I'd like to share a recent experience I had with respect to a migration project from NT4 (MF 1.8) to Win2k (MF XP). I'm presently engaged in a project for a large Fortune 500 insurance company that is in the process of wrapping up their migration. (I know.. NT4 is unsupported, blah, blah.. Anyway, the line of business that I'm contracting for had serious performance problems on the new server build that the enterprise team delivered. Despite the fact that we used to run ~100 users per server on the old quad 500 Mhz/2GB RAM servers, we we're having significantly worse performance on Windows 2000/MF XP using Quad 1.4Ghz/2GB RAM servers. That frankly didn't add up, and the enterprise folks in the Citrix group simply said, "Nothing can be done. The spooler service just doesn't scale as well on Windows 2000." The Microsoft and Citrix engineers that are onsite for this client agreed--a typical response IMHO. Somehow it just didn't make sense to me that hardware that was three times as powerful would perform worse just because it was Windows 2000, so I began scouring the Internet for anything related to the spooler service with high utilization. Obviously it took me a little while to get through the thousands of articles on this topic since it's one of the most frequently reported issues in Terminal Server environments. Anyway, I ran across this Microsoft KB article that turned out to be EXACTLY what was causing our degraded performance: http://support.microsoft.com/?kbid=840371
This issue affects Windows 2000 and Windows 2003 Servers and is a non-public hotfix. (THis means you'll have to call Microsoft to get it.) This hotfix only came out in May of 2004, so people have been living with this issue for some time. Can can tell if you're affected by this issue is one of two ways:
- Fire up Perfmon and monitor the CPU usage of the Spoolsv.exe process as TS sessions are logging off. (I usually will throw an Active Sessions counter up there so I can see the correlation between the session logoff and the spooler CPU consumption.) It's normal to see the Spoolsv.exe service spike up upon session logon and logoff, but if it goes to 100% and stays there for several seconds on a TS session logoff, you're probably affected.

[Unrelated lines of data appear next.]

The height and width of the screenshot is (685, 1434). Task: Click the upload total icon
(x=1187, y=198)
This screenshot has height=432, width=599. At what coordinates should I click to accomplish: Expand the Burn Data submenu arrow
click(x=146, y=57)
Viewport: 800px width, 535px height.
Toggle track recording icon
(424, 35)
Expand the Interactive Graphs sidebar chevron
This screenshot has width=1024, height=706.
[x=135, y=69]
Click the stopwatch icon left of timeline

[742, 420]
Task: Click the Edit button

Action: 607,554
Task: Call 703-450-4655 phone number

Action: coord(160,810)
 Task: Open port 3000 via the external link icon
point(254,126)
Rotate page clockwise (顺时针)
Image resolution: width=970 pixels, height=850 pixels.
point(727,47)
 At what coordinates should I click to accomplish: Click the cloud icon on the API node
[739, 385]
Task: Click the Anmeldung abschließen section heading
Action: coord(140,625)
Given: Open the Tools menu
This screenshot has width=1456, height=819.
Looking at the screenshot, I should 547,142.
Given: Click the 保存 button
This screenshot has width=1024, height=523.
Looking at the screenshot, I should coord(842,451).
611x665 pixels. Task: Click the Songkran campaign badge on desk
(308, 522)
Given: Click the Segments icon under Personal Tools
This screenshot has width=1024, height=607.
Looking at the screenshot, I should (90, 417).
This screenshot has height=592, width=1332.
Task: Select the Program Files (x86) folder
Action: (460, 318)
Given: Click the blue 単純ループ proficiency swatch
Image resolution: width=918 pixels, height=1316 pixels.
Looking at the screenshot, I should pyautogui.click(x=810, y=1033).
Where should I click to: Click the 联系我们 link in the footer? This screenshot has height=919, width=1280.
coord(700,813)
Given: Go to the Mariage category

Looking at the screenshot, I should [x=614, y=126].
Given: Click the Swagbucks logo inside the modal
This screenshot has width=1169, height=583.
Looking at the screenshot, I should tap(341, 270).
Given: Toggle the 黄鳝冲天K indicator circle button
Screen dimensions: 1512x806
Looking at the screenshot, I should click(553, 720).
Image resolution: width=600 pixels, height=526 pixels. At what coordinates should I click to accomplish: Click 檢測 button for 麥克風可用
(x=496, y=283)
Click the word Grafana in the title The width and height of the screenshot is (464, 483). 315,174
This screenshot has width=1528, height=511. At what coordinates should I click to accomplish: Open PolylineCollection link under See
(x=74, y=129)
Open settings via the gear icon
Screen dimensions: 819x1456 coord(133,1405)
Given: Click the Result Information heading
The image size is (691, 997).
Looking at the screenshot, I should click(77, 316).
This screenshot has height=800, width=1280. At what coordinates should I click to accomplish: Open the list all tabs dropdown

- Bring up Task Manager and watch the CPU time allocated to the winlogon.exe process for each TS session. If the CPU time of the winlogon processes is measured in minutes not seconds, you're likely affected. NOTE: If your server has only been running for 10 minutes you won't likely see much CPU time allocated to each Winlogon process. Look at your servers that have active sessions all day long as that server likely had tens or hundreds of logoffs during those active sessions.
Essentially, after applying this hotfix you should see the spooler service be MUCH more tame upon a TS session logoff and you should see quite a reduction in the CPU usage of the Winlogon.exe processes for each user session. The issue has to do with the Spooler service communicating with each and every winlogon.exe process to tear down client printer objects.
From my experience with this hotfix, I've seen NO adverse affects on client printing and the environment is humming along better than ever. I consider this a MUST have hotfix for all Terminal Servers I deploy. I hope you consider it the same.